Trotzdem lehrt uns John Barrie imposant, was es heißt Träume zu haben und sie zu nutzen. In einer kinderfeindlichen Zeit zeigt der wohlhabende Autor, welche Vorteile Kinder gegenüber Erwachsene haben und wie wertvoll ihr Denken ist. Die Art und Weise wie der Schotte mit den Kindern umgeht und sie allesamt ihre Phantasien im Spiel teilen, verzaubert nicht nur die junge Witte Davies, sondern auch den Betrachter. Bei so viel Verständnis und Liebenswürdigkeit, kann man gar nicht mehr aufhören herzhaft zu lächeln. Pointen und sonstige Finessen bietet „Finding Neverland“ nicht, aber stattdessen eine unschätzbare Gelegenheit die Magie des Nimmerlands zu verspüren.

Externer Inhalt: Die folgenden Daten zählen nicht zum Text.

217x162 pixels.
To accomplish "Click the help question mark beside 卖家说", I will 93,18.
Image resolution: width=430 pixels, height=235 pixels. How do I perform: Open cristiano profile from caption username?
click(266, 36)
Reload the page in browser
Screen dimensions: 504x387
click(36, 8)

"Wirklich reich ist, wer mehr Träume in seiner Seele hat, als die Realität zerstören kann." - Hans Kruppa
Sei es ein banaler Spruch, oder eine Philosophie, jedenfalls zeigt uns Johnny Depp als J.M. Barrie, wie viel Wahrheit dahinter steckt. Man merkt Depp in jeder Sekunde an, dass er für ihn eine Ehre war die Rolle zu übernehmen, da er diese Einstellung mit dem schottischen Autor teilt. Als verträumten, infantilen Intellektuellen, dem Konventionen wenig bedeuten, könnte man ebenso ihn charakterisieren. Kate Winslet glänzt dagegen als junge Witwe, die von Barrie fasziniert ist. Gefangen zwischen Druck seitens ihrer aristokratischen Mutter und der Faszination für den Spielgefährten ihrer Söhne, durchlebt sie einen dramatischen Kampf gegen eine unheilbare Krankheit. Überzeugend ist auch der Beitrag aller vier Davies-Jungs, speziell Peter (Freddie Highmore), der wegen dem Tod seines Vaters immer noch verstört war bevor ihn Barrie durch die Magie der Phantasiewelten begeisterte.

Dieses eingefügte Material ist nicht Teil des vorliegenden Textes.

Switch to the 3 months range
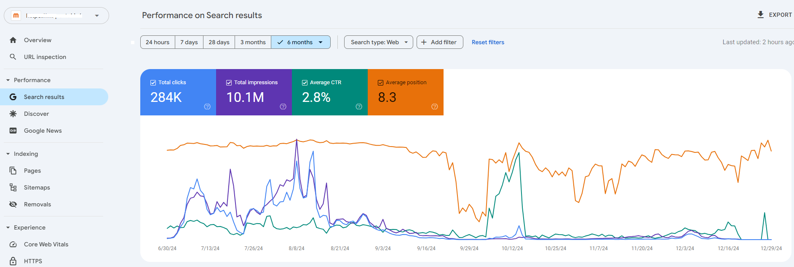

Auch visuell wird hier hochwertige Kunst geboten. Zunächst stechen sofort die herrlichen Bilder einer großartigen Stadt, nämlich London, ins Auge. Hochglanzpoliert erlebt man die Metropole von ihrer schönsten Seite. Impressionen von grünen Parks und Gärten kombiniert mit viktorianischen Bauten ergeben herrliche, einprägende Bilder, welche auch einen Anteil an der harmonischen Grundstimmung haben.

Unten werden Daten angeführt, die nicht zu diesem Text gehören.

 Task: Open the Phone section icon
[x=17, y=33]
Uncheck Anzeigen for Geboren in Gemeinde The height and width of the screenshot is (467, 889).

Inmitten malerischer Landschaften projiziert man die Vorstellungskraft von Barrie und der Kinder beim täglichen Spiel, indem man geschickt während der Ausflüge in die Traumwelten ein Zwischenspiel aus Realität und Vorstellungswelt darstellt. Kameratechnisch offenbaren die Macher hier größtes Können, denn jede Perspektive erscheint passend und gestaltet das Ganze interessanter.
Bei den musikalischen Einlagen wird man in einen Glauben versetzt, dass nicht nur Träume fliegen lernen; auch der Betrachter schwebt aufgrund phantastischer Melodien in anderen Welten.
Man könnte ewig weiterschwärmen, aber diesen Traum muss jeder selbst erleben. (9,5/10)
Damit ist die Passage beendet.